What would make a useful streaming ambient-music playlist format?
I’ve tried in the past on various services, including Spotify, Google Play Music, and Apple’s, and I’ve never felt like I got to something useful. So then I’d stop. By way of contrast, I have in mind the YouTube playlist I maintain of fine live ambient music performances in which the music technology employed is in plain view. That playlist came out of a need and served a purpose. The need was that most of the music technology videos I watched involved music I couldn’t stand, and the purpose was to explore the tension between the near stasis of ambient music and the activity employed to produce it.
With a Spotify/etc. playlist. the main need and purpose are less clear, in that they’re no doubt satisfactorily fulfilled already — by humans, and by algorithms, and by the hybrid thereof. The need and purpose are the same: a collection of regularly updated, recommended ambient music to listen to, presumably while doing something else. Between readily available full-length recordings and algorithmic dispensing of RIYL “discovery,” there’s plenty background music to listen to and to pay attention to if you want to. (I’ll continue to put quotes around music “discovery” until the quotes’ presence is widely presumed.) Which makes me wonder what would make an ambient playlist distinct — because, furthermore, the very nature of streaming services arguably turns all music into, if not ambient music, then certainly background music. Perhaps the answer of the purpose question is largely related to the selection, but it feels like the context of the selection is also part of the purpose, part of the process. It’s not just about a set of items; it’s about their context in the reader’s life, in the music’s life.
I posted a rough draft this thinking on Twitter today to get the thoughts out, to see if anyone had input (which they did). I figure there would be two playlists, not one. There would be a main playlist, defined perhaps by length: 90 minutes or so of peace, for lack of a better word. The main ambient playlist would be time-sensitive — a somewhat ironic concept for music that aims for a genre-defining sense of timelessness. In any case, the main playlist would be recent releases, and music timed to events (birthdays, deaths, milestones, news, anniversaries). The second playlist is where tracks go after they’re no longer timely.
Part of the complexity I’ve faced in doing a Spotify playlist is that I don’t listen to many playlists. I like knowing what I’m listening to, and most playlist functionality is defined by its active dearth of context. (Now, Active Dearth would make an excellent playlist name.) And when I say Spotify, I mean any of the streaming services, more or less, since each has its own plusses and minuses.
Anyhow, yeah, a big part of what led to my development of my YouTube ambient-performances playlist was my having gotten into active — systematic, enjoyable, anticipatory — viewing on YouTube. Rather than YouTube being a thing I ended up on on occasion, I started subscribing to channels and checking my subscription items each morning. In contrast I still use music streaming services mostly as a way to catch up or to fill in a mental blank. Each week I get more music (because I write about music) and buy more music (perhaps merely m-m-my generation’s habits) than I could hear in a week. Streaming, in contrast, has been, for me, a supplement.

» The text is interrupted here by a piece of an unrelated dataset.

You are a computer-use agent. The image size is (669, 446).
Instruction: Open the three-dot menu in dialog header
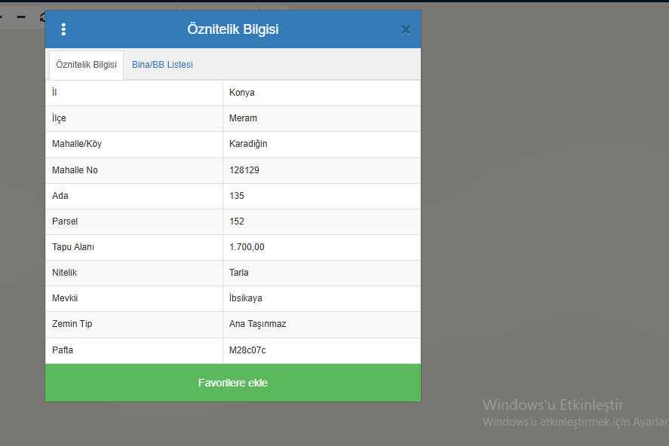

Backing up to the “why” of this hypothetical playlist, the answer is fairly simple. Once upon a time as a music critic, you wrote about music and you reached an audience who read it. Today, as a music critic, you can (also) make a playlist and reach people who might never have read what you would have written. That’s why I always liked DJing — in college on WYBC, later on KDVS when I moved to California. (And, yeah, I did a couple podcast episodes and plan to get back to it, but that’s really a separate story from playlist production.) Anyhow, this is what’s on my mind, and thinking it out in public can be productive. If you have thoughts about what would constitute an ambient playlist, it’d be appreciated.
For the time being, the playlist is called the Stasis Report. It launched today with music from Brian Eno and Marcus Fischer, Madeleine Cocolas and r beny, Lisa Gerrard and William Basinski, Emily A. Sprague and Grouper, among others. There is a secondary playlist, to which tracks are moved after they’re out of circulation on the Stasis Report. That playlist is called the Stasis Archives.
Thanks for doing this. This is why I love human curation. First there is the ideocratic sense that someone, (a human), has a critical opinion, and is showing, rather than telling it. Next is the busting of preconceived self biases, “I like what I like, and I don’t know what I don’t know”. The ability to step outside of ones own habits, and take on another’s state of mind.
The role of critical curation, is in somewhat of a decline these days, and I like that those that can, do. I encourage you to continue to do so. I learned about this at a very young age, I would go to the library, and ask the the librarian do you have more like this?…. and they would suggest something completely different, yet perfectly alined with the thoughts in my head. I was wonder struck by how they could do this. Then I grew up a bit, and realized that this is their job, to curate and nurture.